Exercise requirements —
Swap "chevron" for "caret" throughout the material below and give it back otherwise unchanged, leaving out the pictures.
————————
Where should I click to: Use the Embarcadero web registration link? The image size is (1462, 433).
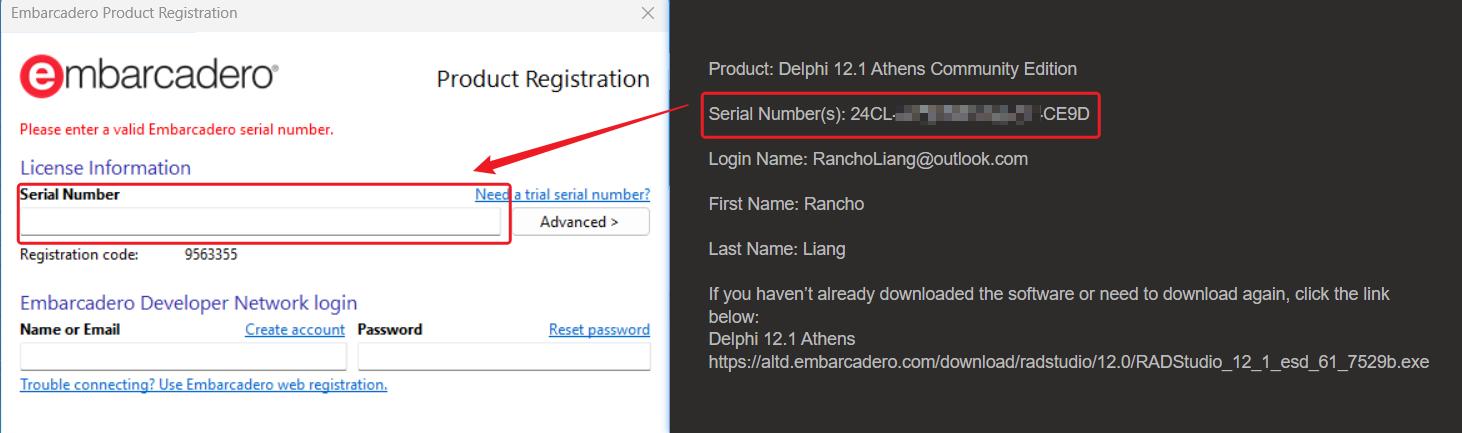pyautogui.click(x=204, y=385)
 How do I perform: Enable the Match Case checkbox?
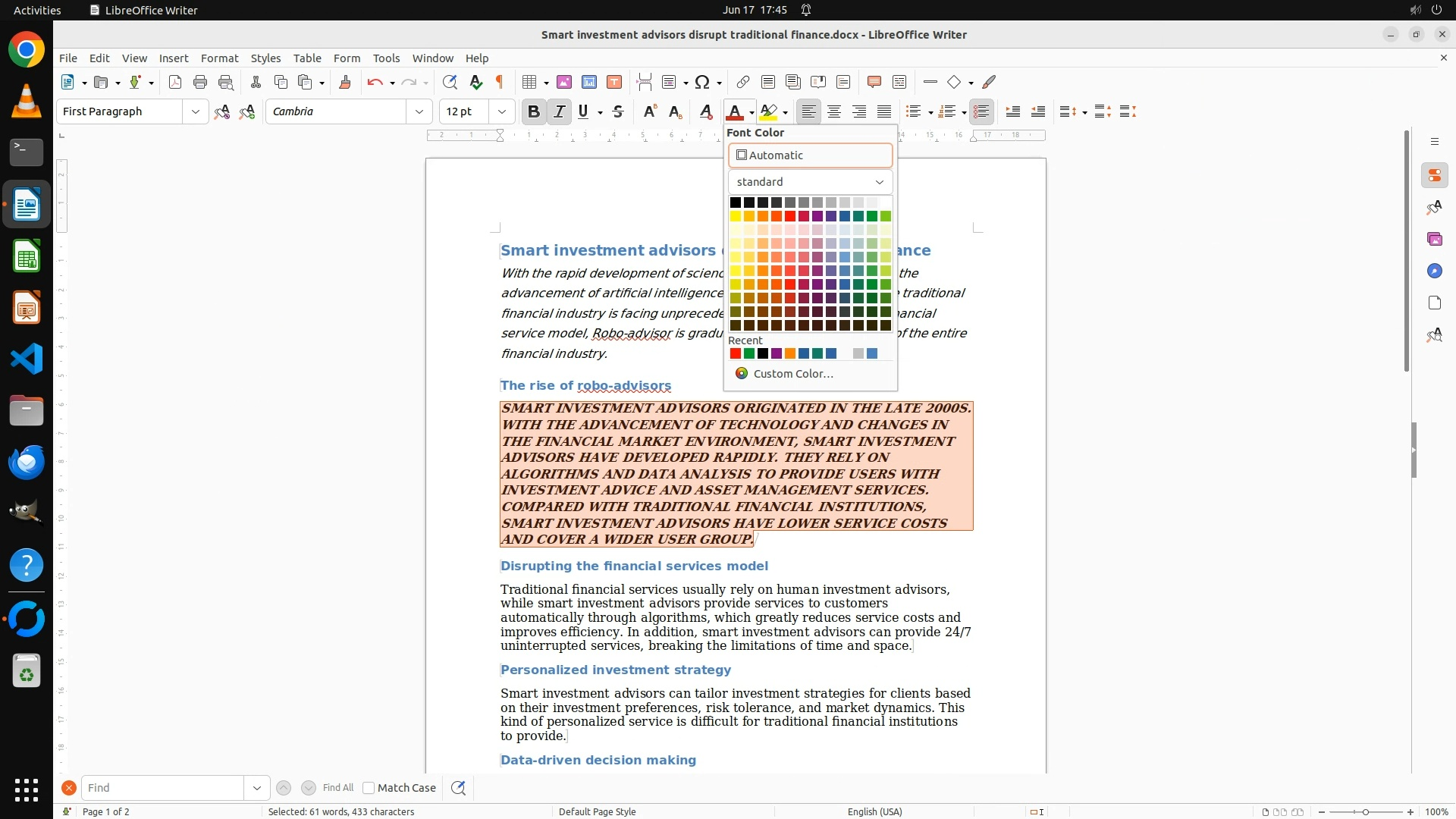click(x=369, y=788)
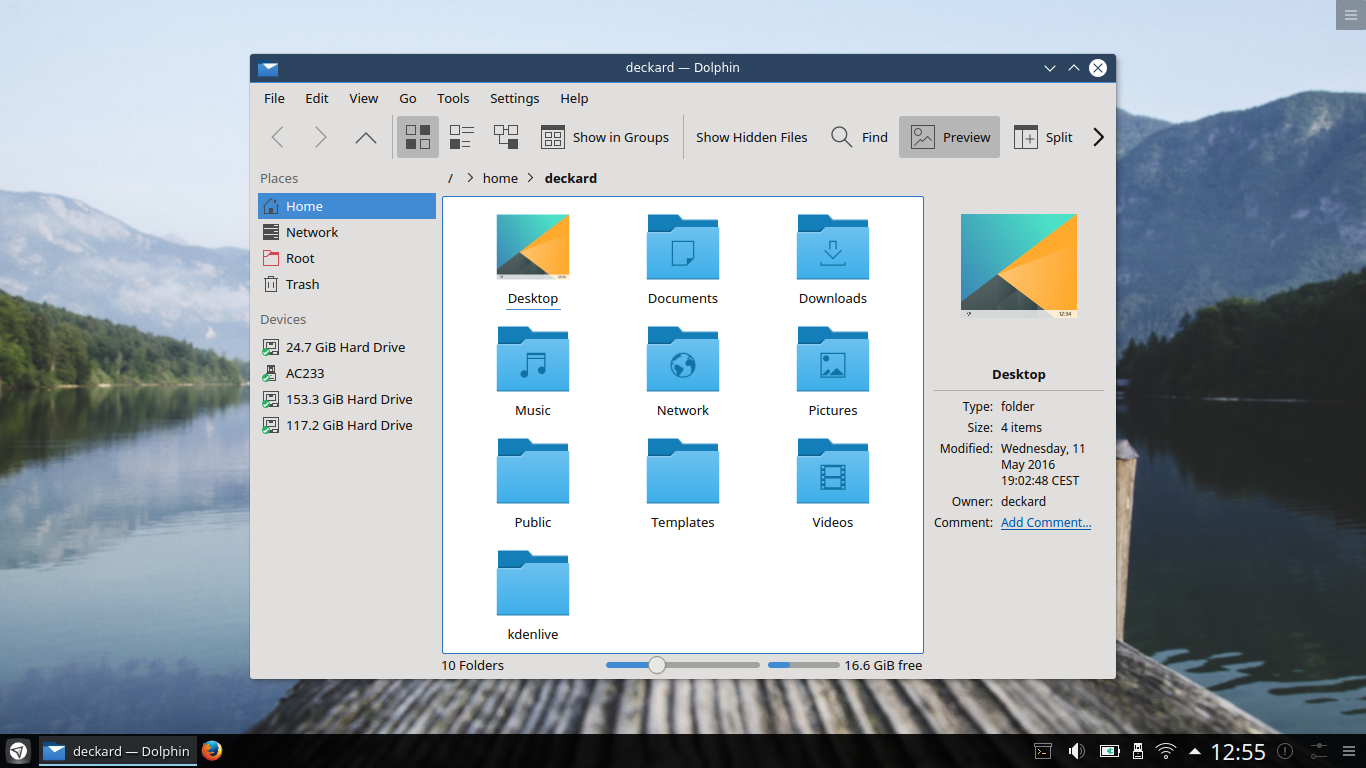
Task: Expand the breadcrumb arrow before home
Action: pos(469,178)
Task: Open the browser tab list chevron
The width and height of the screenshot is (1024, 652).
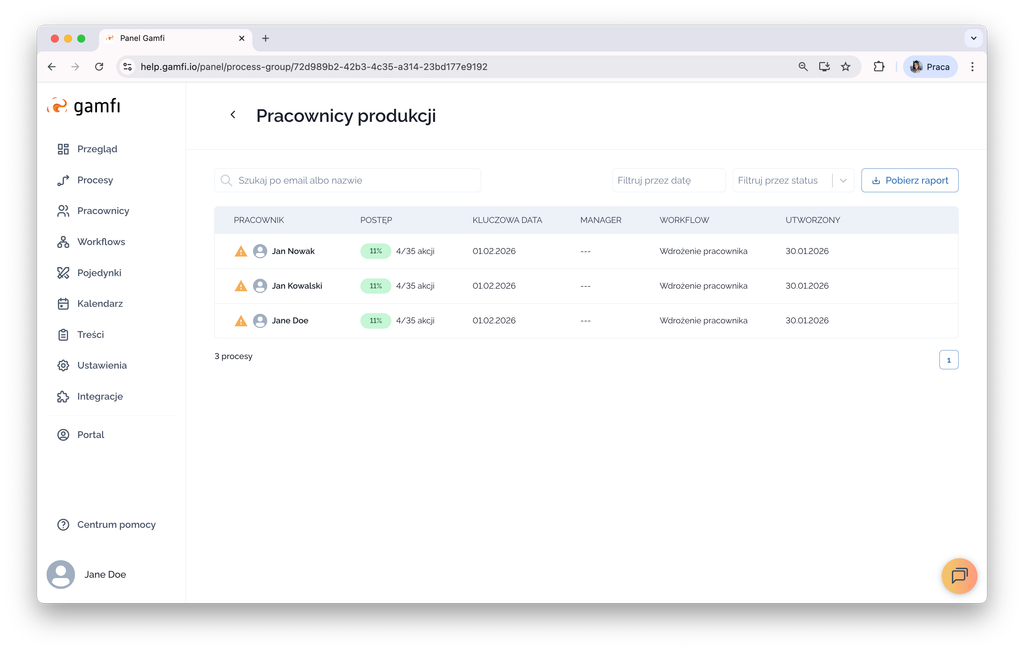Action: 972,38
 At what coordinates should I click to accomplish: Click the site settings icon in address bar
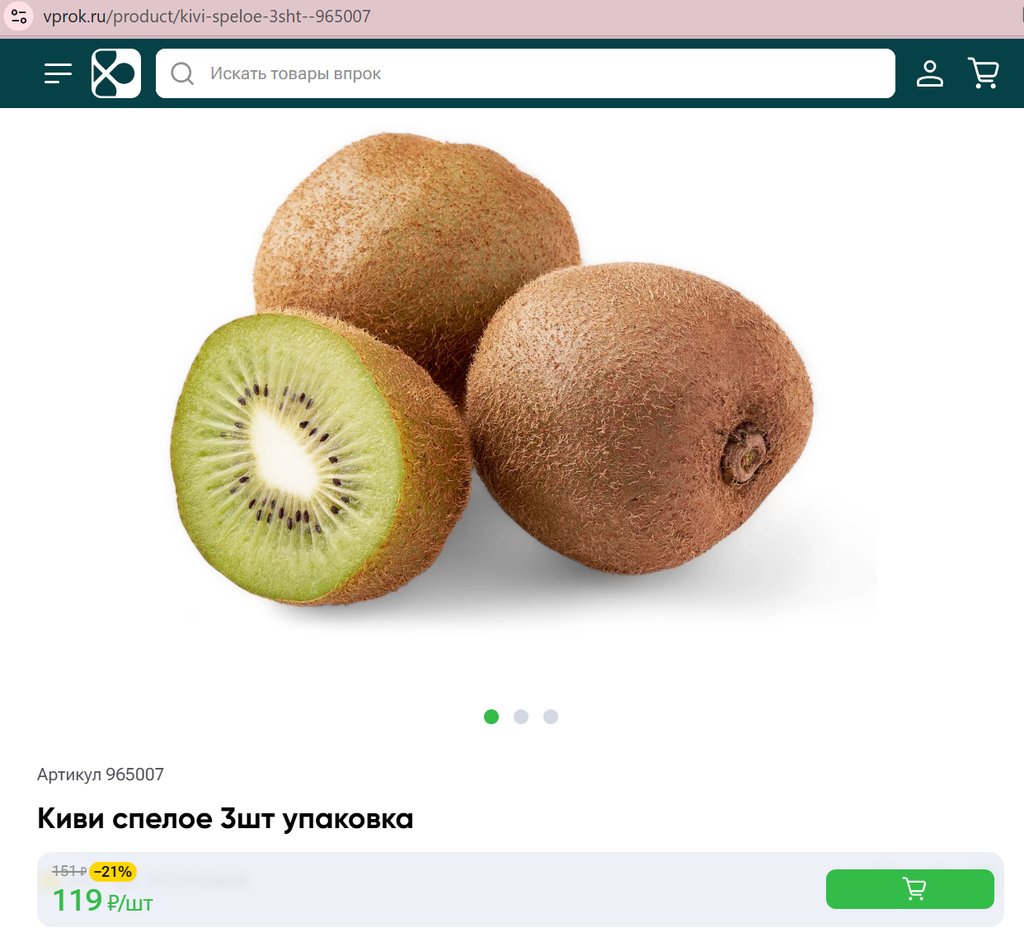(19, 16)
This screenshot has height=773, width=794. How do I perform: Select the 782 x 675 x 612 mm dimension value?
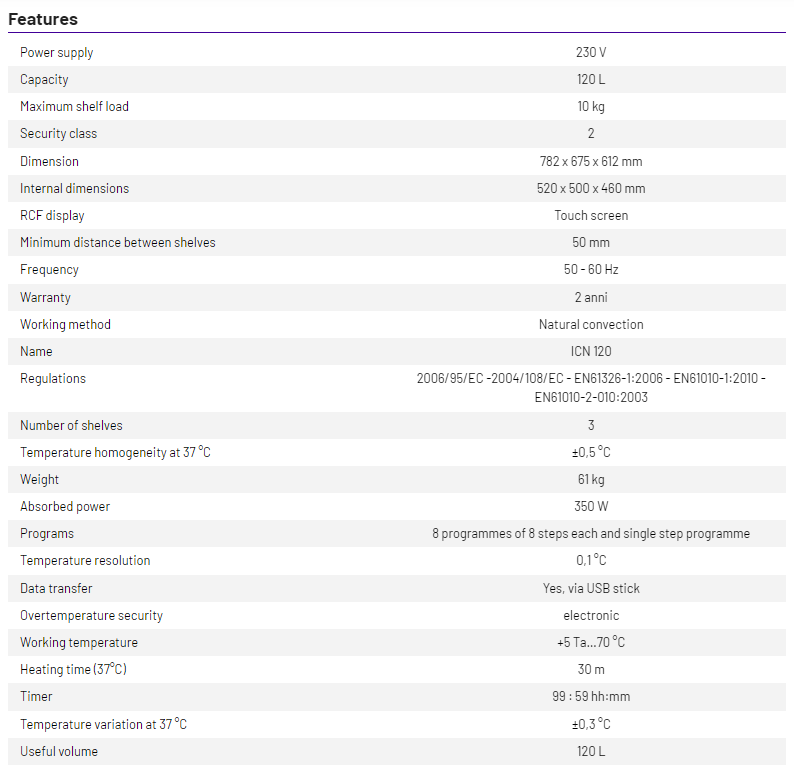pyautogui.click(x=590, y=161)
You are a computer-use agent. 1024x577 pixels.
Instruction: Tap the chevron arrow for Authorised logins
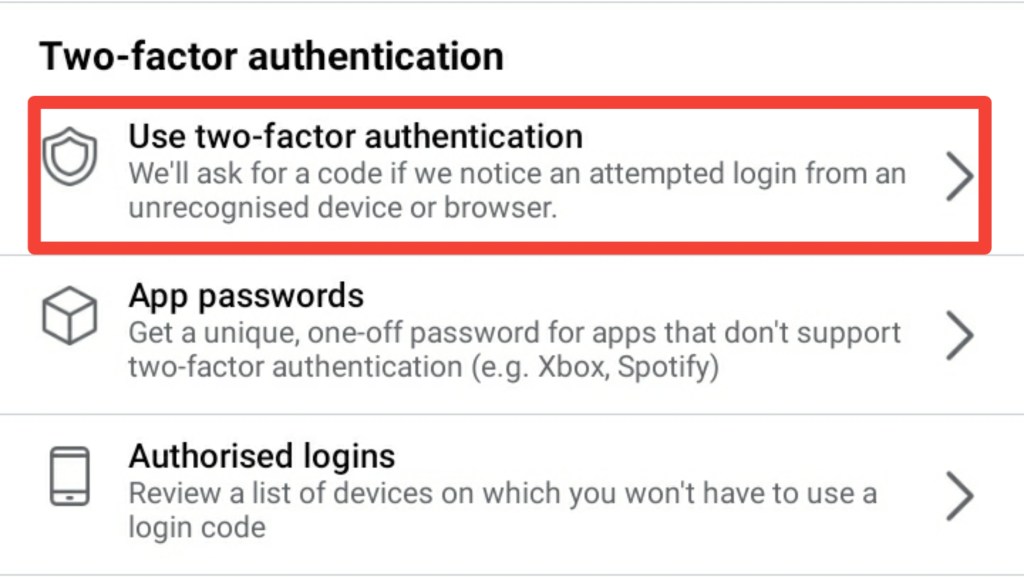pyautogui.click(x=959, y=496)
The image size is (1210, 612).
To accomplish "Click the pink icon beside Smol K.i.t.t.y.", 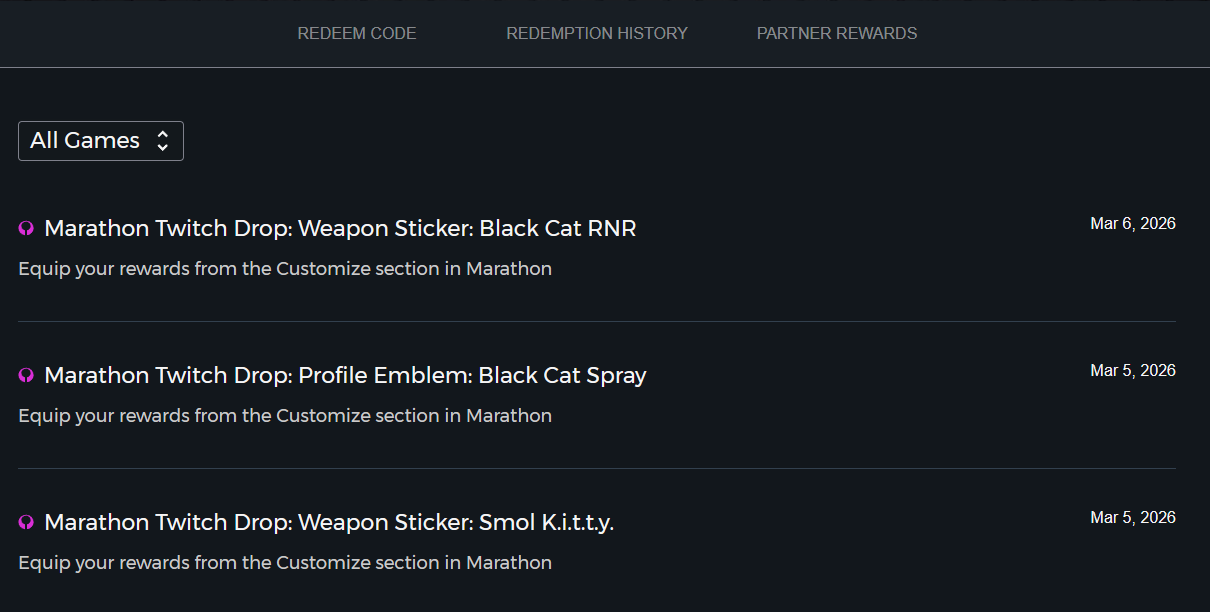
————————
Exercise solution —
Where should I click to: Use the Embarcadero web registration link? The image size is (1462, 433).
pyautogui.click(x=204, y=385)
 How do I perform: Enable the Match Case checkbox?
click(x=369, y=788)
Task: Expand the breadcrumb arrow before home
Action: pos(469,178)
Task: Open the browser tab list caret
The width and height of the screenshot is (1024, 652).
Action: 972,38
 At what coordinates should I click to accomplish: Click the site settings icon in address bar
(19, 16)
This screenshot has height=773, width=794. How do I perform: Select the 782 x 675 x 612 mm dimension value?
pyautogui.click(x=590, y=161)
You are a computer-use agent. 1024x577 pixels.
Instruction: Tap the caret arrow for Authorised logins
pyautogui.click(x=959, y=496)
The image size is (1210, 612).
To accomplish "Click the pink icon beside Smol K.i.t.t.y.", 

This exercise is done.